People with no friends make me sad

I am trying to keep my pace very slow so that I don’t over-green my life too quickly. I am not only new to many of the sustainable choices I am practicing, but I am also new to apartment living. For three years I lived in the claustrophobic spaces of a dorm room as a Resident Assistant. Now I am still an RA, but I’m living in an entirely new community where I get a space to myself that is larger than the community bathroom in my old building. Some eco-choices I made were simple. I chose not to buy paper napkins and instead opted to use fabric napkins. I keep my microwave unplugged and only use lights when I absolutely need them. I take 5-minute showers (most of the time). Though I am not paying rent (thank you, University of Georgia Housing) I still chose to be very conscious of how much energy and water I am using.

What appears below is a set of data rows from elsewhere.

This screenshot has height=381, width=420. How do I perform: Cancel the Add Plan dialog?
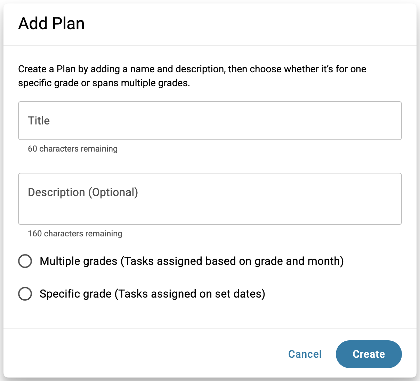tap(305, 354)
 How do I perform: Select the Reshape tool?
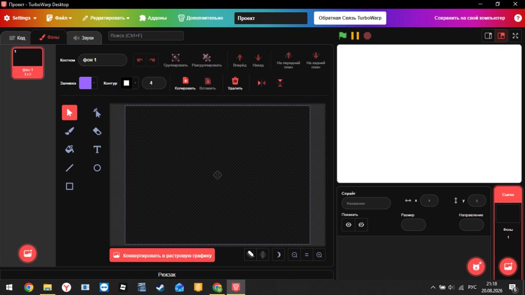tap(97, 113)
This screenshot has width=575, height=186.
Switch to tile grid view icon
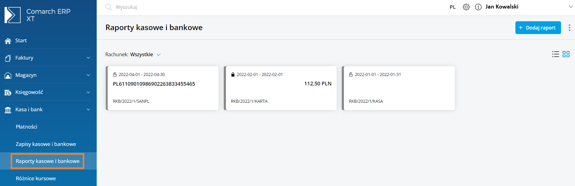(566, 54)
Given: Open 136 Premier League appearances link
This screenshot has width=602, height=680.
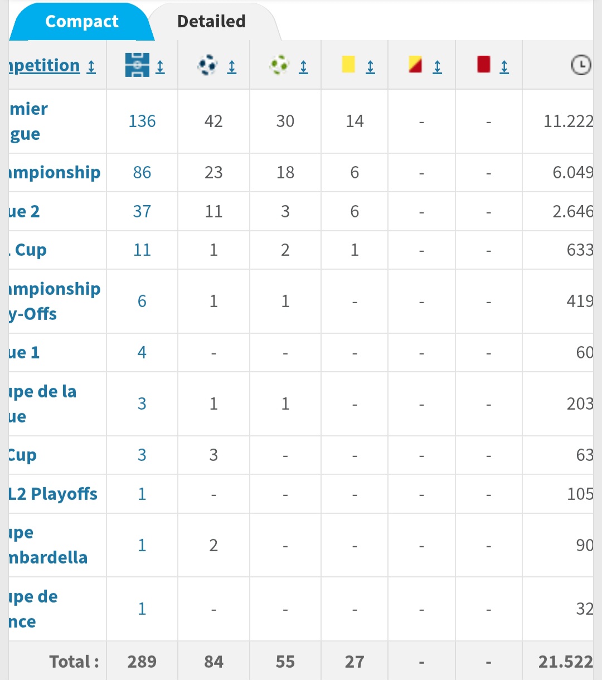Looking at the screenshot, I should pyautogui.click(x=142, y=121).
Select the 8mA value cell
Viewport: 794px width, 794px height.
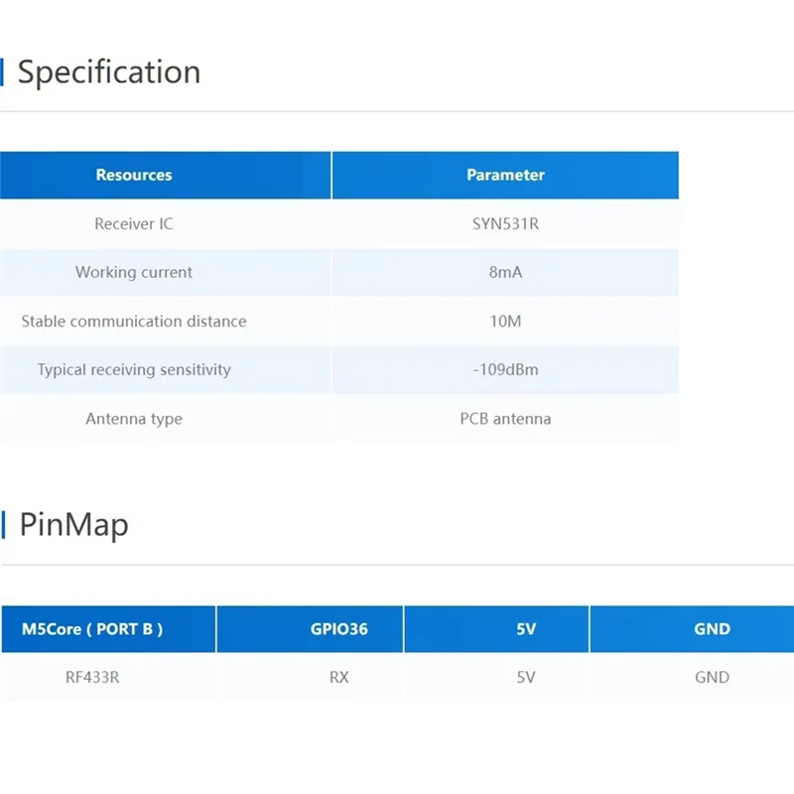click(x=505, y=272)

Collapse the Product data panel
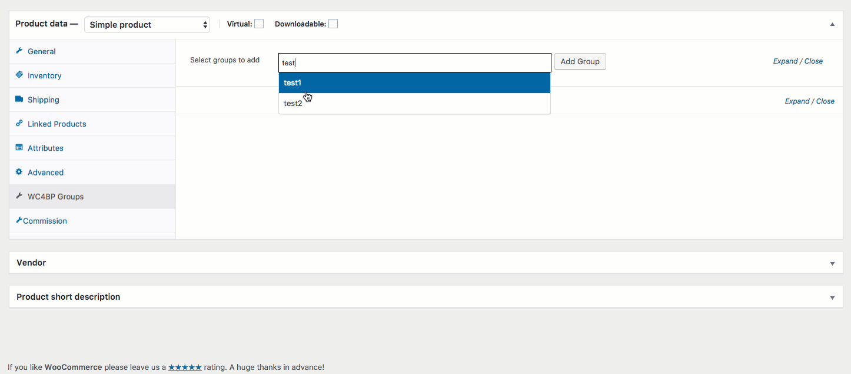(832, 25)
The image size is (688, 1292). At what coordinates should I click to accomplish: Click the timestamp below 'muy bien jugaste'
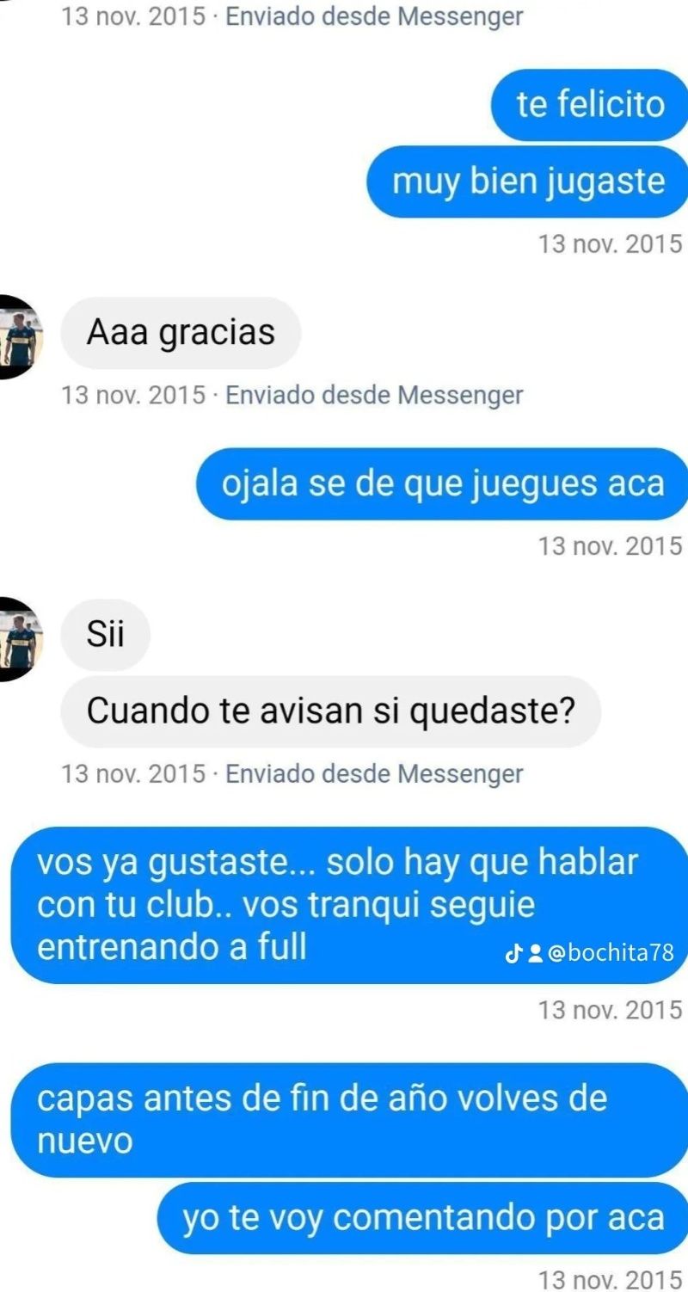click(610, 243)
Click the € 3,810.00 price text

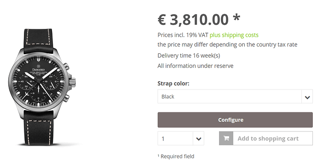point(193,20)
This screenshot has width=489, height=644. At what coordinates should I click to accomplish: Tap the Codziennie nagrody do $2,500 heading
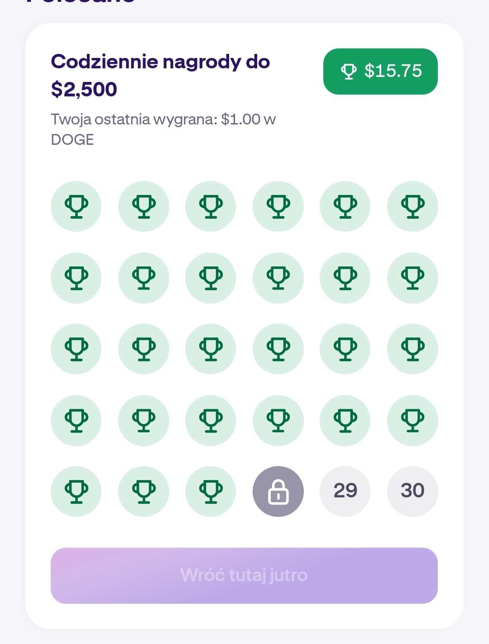tap(160, 76)
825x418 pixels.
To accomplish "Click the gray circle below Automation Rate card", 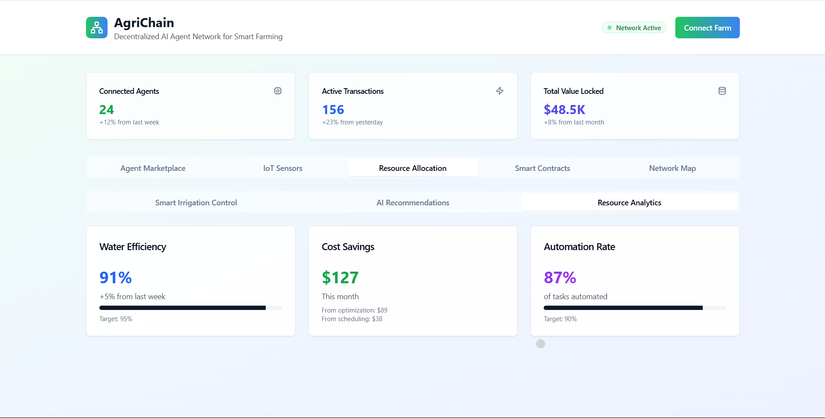I will (541, 344).
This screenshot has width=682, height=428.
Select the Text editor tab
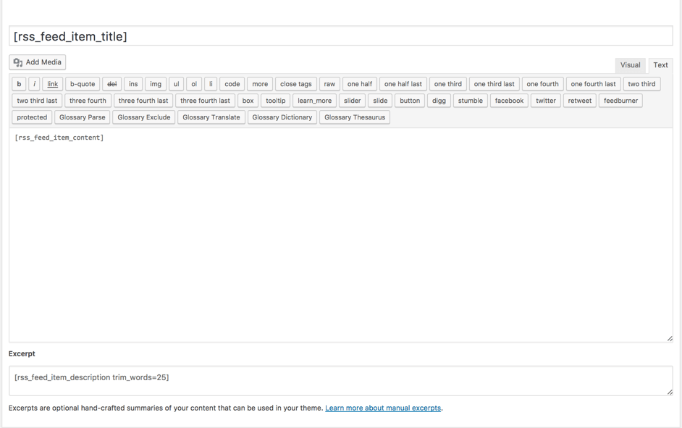[660, 65]
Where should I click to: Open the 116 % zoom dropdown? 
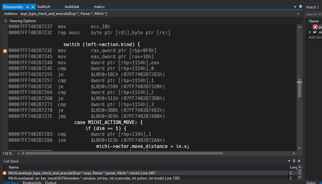[x=18, y=153]
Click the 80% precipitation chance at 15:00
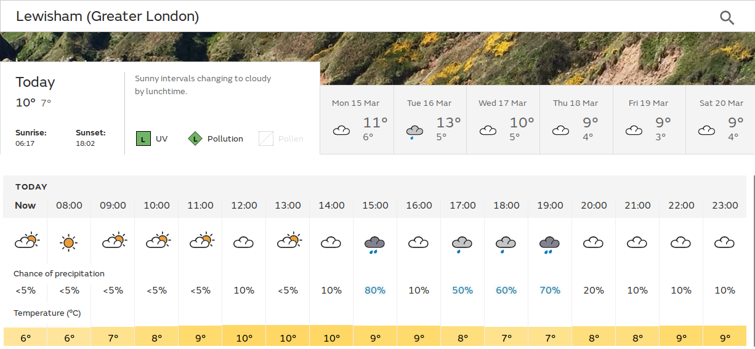 click(x=374, y=290)
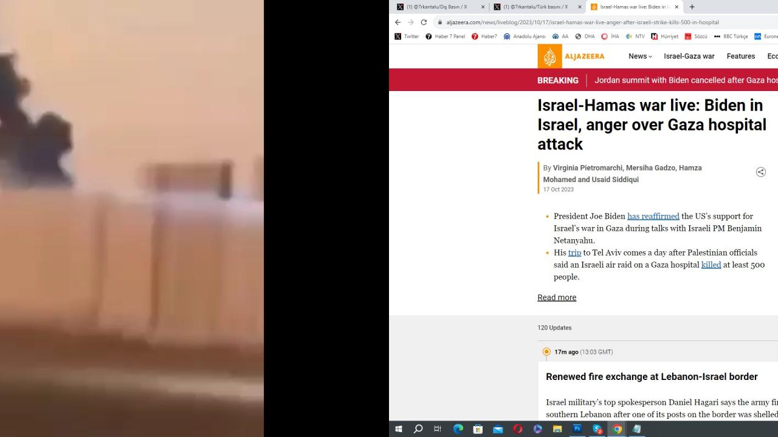
Task: Click the share icon beside the byline
Action: pyautogui.click(x=760, y=172)
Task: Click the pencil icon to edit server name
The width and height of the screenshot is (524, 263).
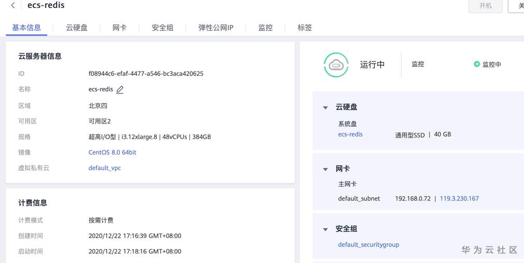Action: click(120, 89)
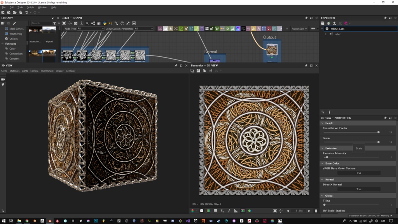Toggle the checkerboard background in 2D view

click(x=202, y=210)
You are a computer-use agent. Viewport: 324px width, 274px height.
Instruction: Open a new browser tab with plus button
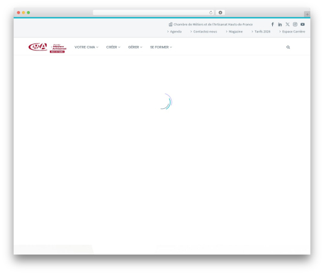coord(307,14)
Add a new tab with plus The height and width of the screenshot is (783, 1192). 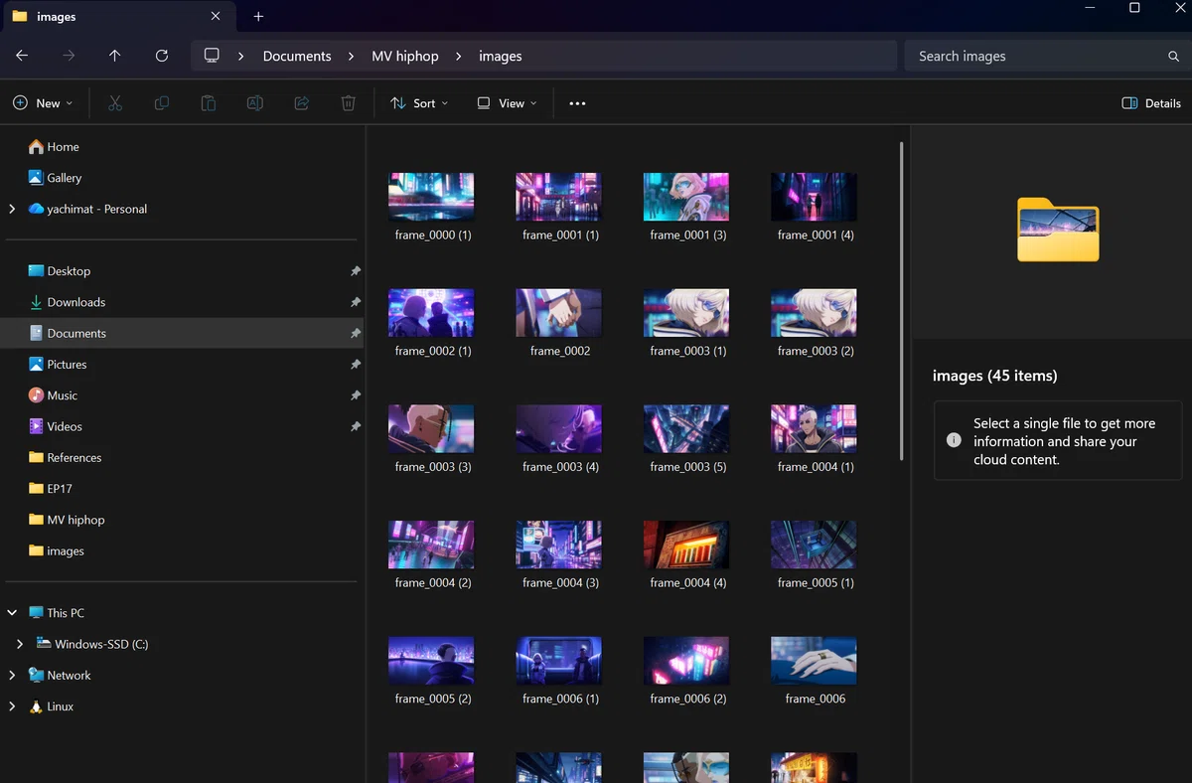tap(258, 17)
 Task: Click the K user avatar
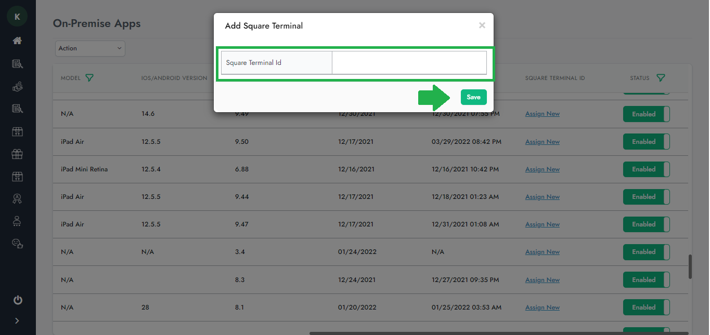coord(17,17)
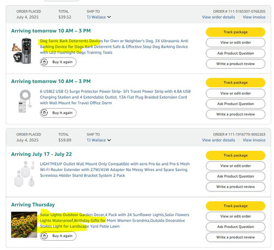
Task: Open surge protector power strip thumbnail
Action: click(x=25, y=101)
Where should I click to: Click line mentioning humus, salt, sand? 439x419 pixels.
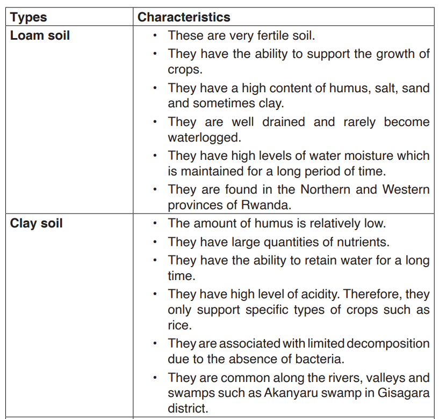pos(299,88)
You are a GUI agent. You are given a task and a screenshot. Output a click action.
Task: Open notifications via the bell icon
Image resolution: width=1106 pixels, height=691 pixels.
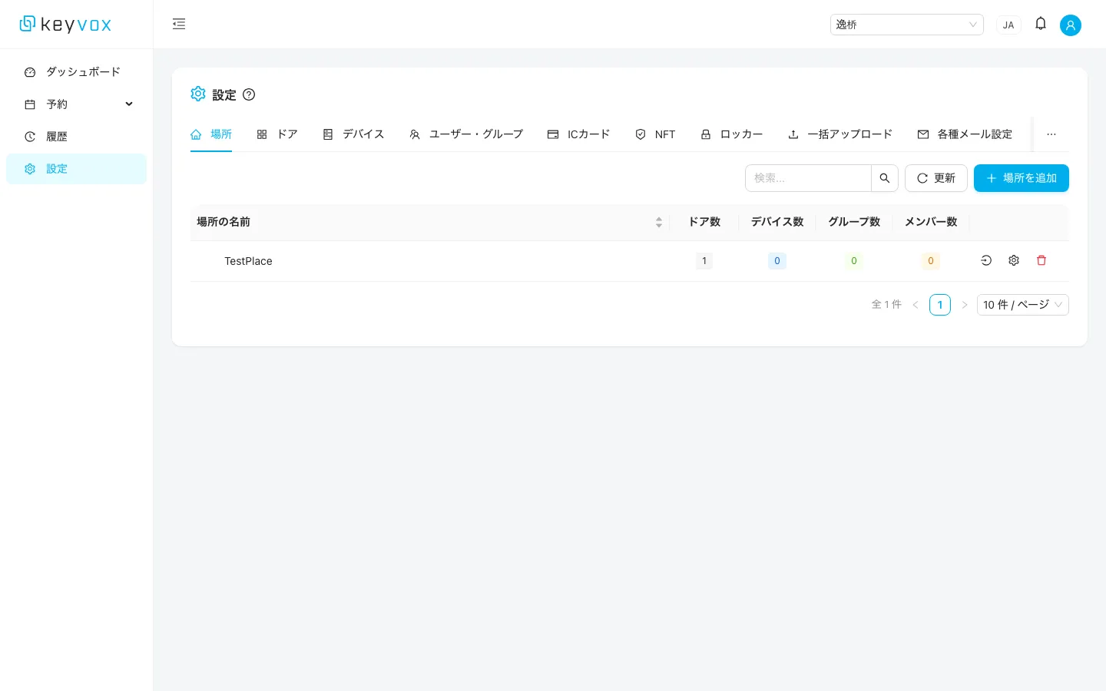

My first challenge came when I realized how much I am driving. I drive to visit friends. I drive to go downtown. I drive to get groceries or eat out. I drive, drive, drive all day. And as previously mentioned, my car is not exactly the most eco-friendly model on the market. I would take the bus to the places I need to go, but it’s so inconvenient and crowded and, to be honest, I just hate interacting with other people when I’m running errands. So, my alternative is to make one big trip once a week (if necessary) to do as many things as possible and then walk or ride my barely-safe bicycle anywhere else I need to go.

I tested my new eco-choice today. I walked to the local hippie-dippie natural food store, Earth Fare. I had a pleasant but sweaty walk there, listening to some nice bluegrass on my iPod shuffle and drinking an entire Nalgene of freshly poured tap water. By the time I arrived at Earth Fare I was bright red in the face and wheezing a little due to my asthma. It was really cute, I’m sure. I took a short trip to the bathroom to splash cold water in my face, stopped by the produce section to find some veggies that were not imported from Chile, and then ended up in the frozen food section. Realizing that I had a 30 minute walk in the Georgia summer heat, I skipped over the ice cream and went straight to the bulk foods section to pour some delicious trail mixes into plastic baggies (that, if I remember, I can reuse next week). Feeling proud of myself for not over-purchasing, I went to the register to pay for my groceries, had a short conversation with the cashier about avocados, and walked out of Earth Fare with my reusable shopping bag filled with goodies.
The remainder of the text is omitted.